■ **Work to complete**: Among the records that follow, find the line with "This screenshot has height=535, width=905." and the line with "Insert a scene below scene 20". Set down those lines and all lines between them exactly, without adding anything.

■ **Input data**:
════
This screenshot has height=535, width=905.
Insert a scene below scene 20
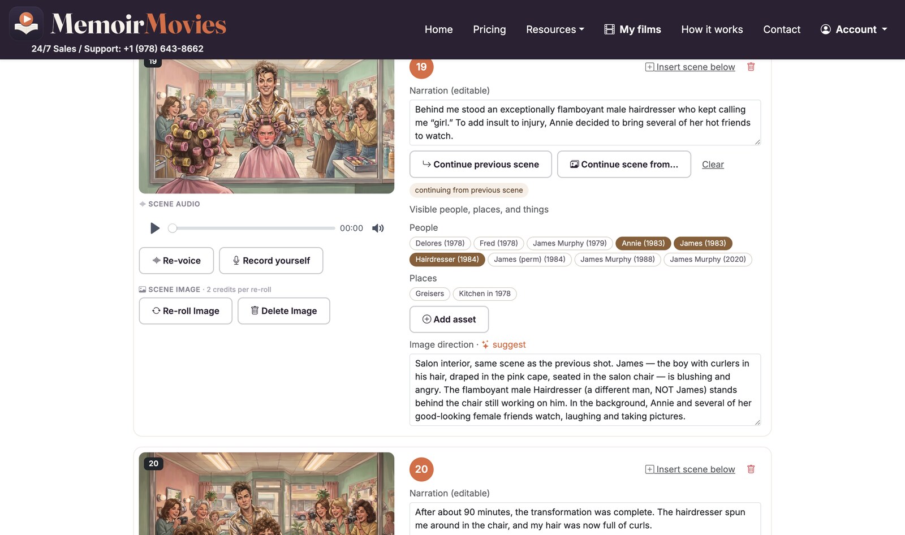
════
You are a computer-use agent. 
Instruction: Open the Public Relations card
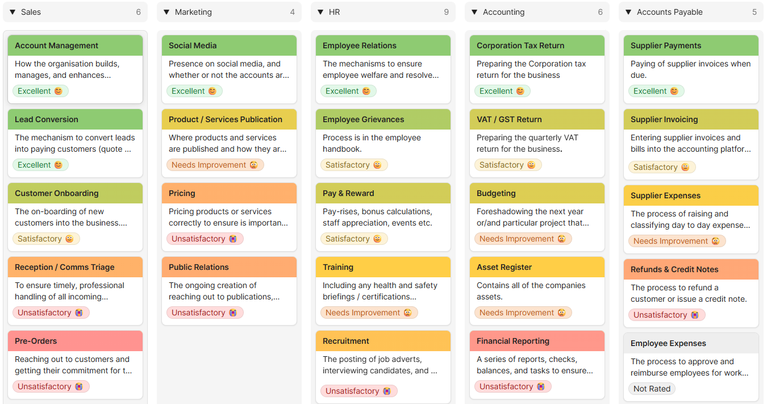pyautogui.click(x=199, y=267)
════
■ **Exercise result**:
This screenshot has height=535, width=905.
Insert a scene below scene 20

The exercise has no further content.